RU2759843C1 - Elementary unit for a lithium-ion battery and battery based on it - Google Patents

Abstract

FIELD: battery production.SUBSTANCE: invention relates to materials of lithium-ion batteries with high specific energy. An elementary unit of a battery consists of current collectors, an anode, a cathode, an electrolyte and an insulator. Thin–film electrolytes are used as electrolytes, lithium-cation-conducting materials are used as cathodes. A multilayer graphite-silicene composition is used as an anode with a ratio of 5 monoatomic layers of silicene on a graphite substrate of 4-8 monoatomic layers of graphene. The silicene sheets are separated by a gap of 0.24-0.75 nm. The graphite substrate is preferably made of 8 layers and is coated with silicene on both sides. A lithium-ion battery is made from parallel connected elementary cells placed in a housing isolated from the external environment of the atmosphere. The cells can be connected mirrorlike relative to the plane parallel to the plane of the silicene.EFFECT: increase in the number of discharge/charge cycles of the battery to 5000 and above without reducing the specific capacity of the anode below 3500 mAh/g in the operating temperature range (from -50 to 100°C), reducing the size and weight of the lithium-ion battery, eliminating the volumetric expansion of the anodes of the elementary cells and the lithium-ion battery as a whole.5 cl, 2 dwg, 1 tbl

Description

The group of inventions relates to alternative energy, in particular to materials of new generation lithium-ion batteries with high specific energy.

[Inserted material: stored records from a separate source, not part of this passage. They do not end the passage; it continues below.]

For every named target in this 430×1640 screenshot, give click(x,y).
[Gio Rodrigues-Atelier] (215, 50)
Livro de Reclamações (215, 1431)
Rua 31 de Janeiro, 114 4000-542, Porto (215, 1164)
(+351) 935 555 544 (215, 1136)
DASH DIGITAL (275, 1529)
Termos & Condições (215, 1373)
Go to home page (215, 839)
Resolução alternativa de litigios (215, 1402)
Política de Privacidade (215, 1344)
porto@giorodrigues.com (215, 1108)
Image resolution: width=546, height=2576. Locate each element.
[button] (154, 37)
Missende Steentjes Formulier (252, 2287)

The development of portable chemical power sources, or batteries with high specific energy and low weight, is relevant for the automotive, aerospace, oil and gas, defense and other industries. The greatest prospects are associated with the improvement of lithium-ion batteries, the disadvantages of which are relatively low capacity, high weight, low charging speed, malfunctioning at full discharge, as well as when overcharging.

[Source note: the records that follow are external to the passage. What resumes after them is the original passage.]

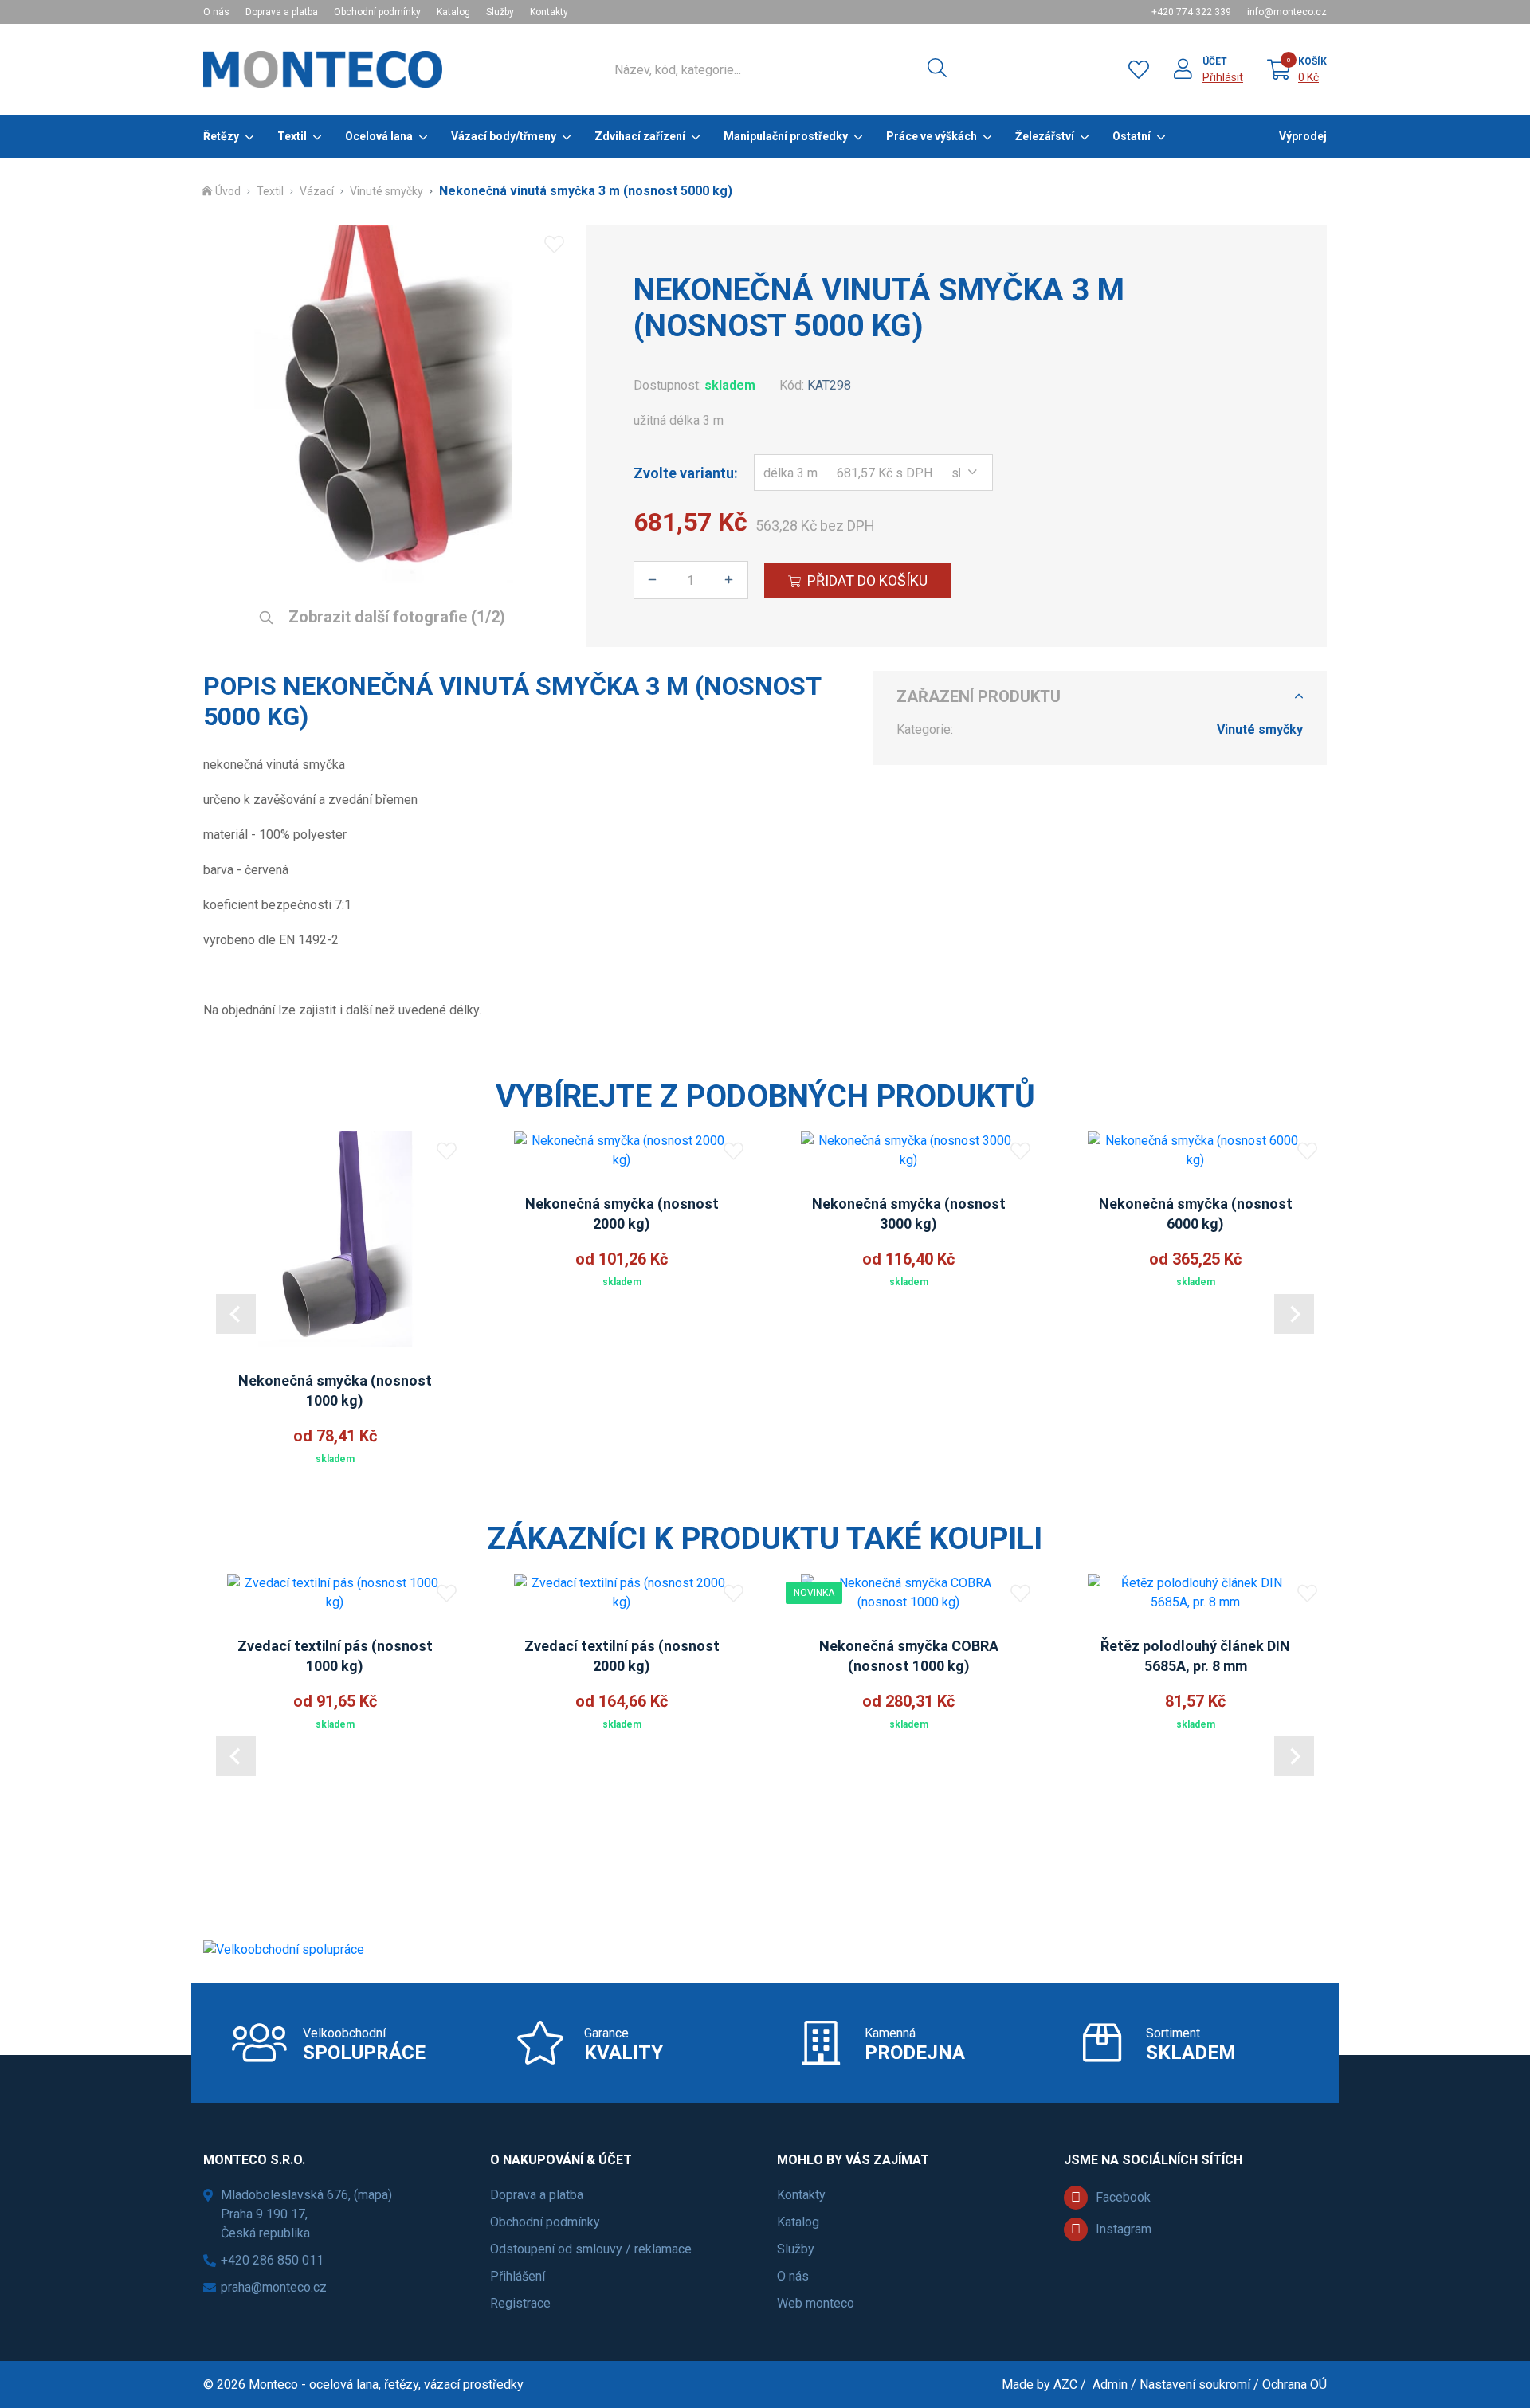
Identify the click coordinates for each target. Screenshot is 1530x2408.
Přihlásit (1222, 77)
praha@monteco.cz (274, 2287)
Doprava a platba (281, 12)
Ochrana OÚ (1294, 2384)
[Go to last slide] (236, 1314)
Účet (1214, 61)
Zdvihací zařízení (639, 136)
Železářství (1044, 136)
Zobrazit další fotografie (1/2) (394, 616)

The main functional parts of a battery unit cell are the cathode, anode, electrolyte and an insulator that allows ions to pass in a given direction. Lithium oxides of cobalt, nickel and manganese are used as the cathode. An improvement in the characteristics of the cathode material can be facilitated by the use of nanomaterials with a more uniform distribution over the volume of the cathode. The anode material is graphite and a mixture of graphite or graphite materials. The disadvantage of carbon anodes is their low capacity (372 mA h / g), in connection with which, instead of graphite, it is proposed to use silicon with a high theoretical specific capacity (4200 mA h / g). However, when cycling, crystalline silicon is subject to rapid destruction. The transition to thin-film silicon anodes avoids this disadvantage, but another complication arises. Thin-film silicon anodes have a relatively large loss of capacitance during charge-discharge due to breakdown of contact with the current collector. However, the stability of this process increases significantly with decreasing silicon film thickness. Thin film anodes based on SnO ₂ have a relatively high capacity (about 700 mAh / g) and good stability during charge-discharge. However, during the first cathodic polarization, a significant amount of electricity is spent on irreversible capacity.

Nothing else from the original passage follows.